» INFORMATION PROVIDED:
## start
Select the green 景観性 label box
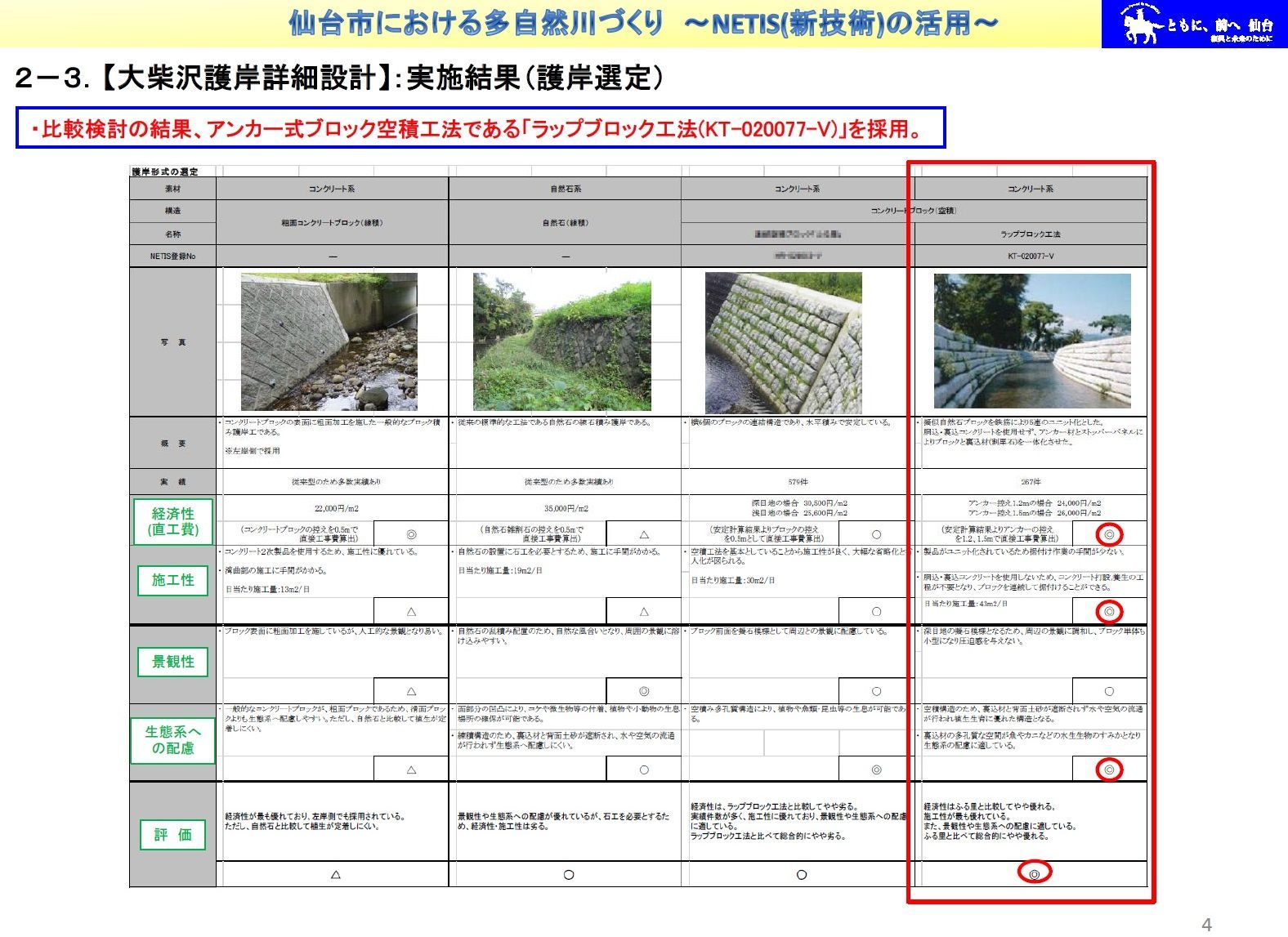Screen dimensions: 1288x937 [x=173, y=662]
## end
## start
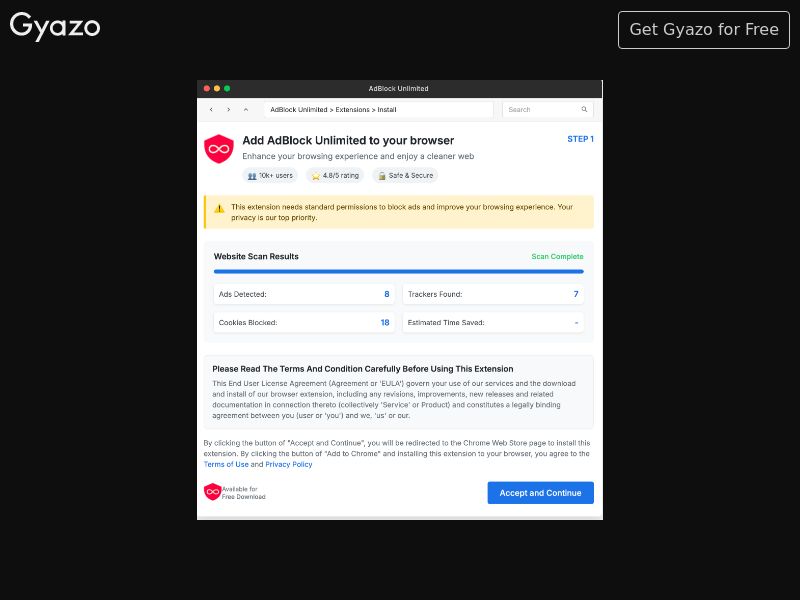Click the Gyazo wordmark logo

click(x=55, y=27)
## end
## start
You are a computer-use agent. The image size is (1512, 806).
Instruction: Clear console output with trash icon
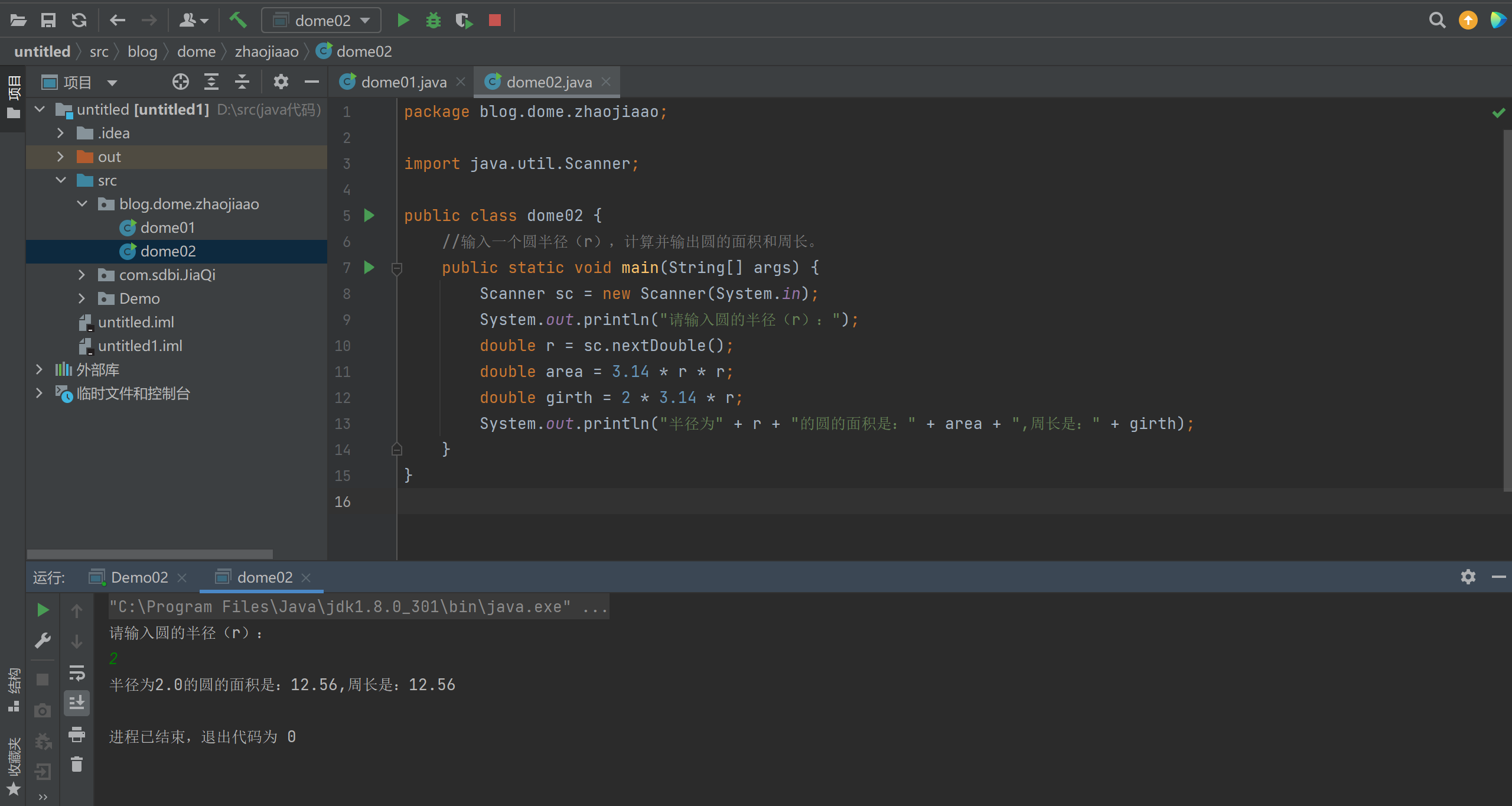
## end
Rewrite the listing above as a Markdown table with the columns Row and Line, leaving out blank lines. Begin at the line that has "You are a computer-use" and stop after the line that has "Instruction: Clear console".

» WRITTEN ANSWER:
| Row | Line |
|---|---|
| 1 | You are a computer-use agent. The image size is (1512, 806). |
| 2 | Instruction: Clear console output with trash icon |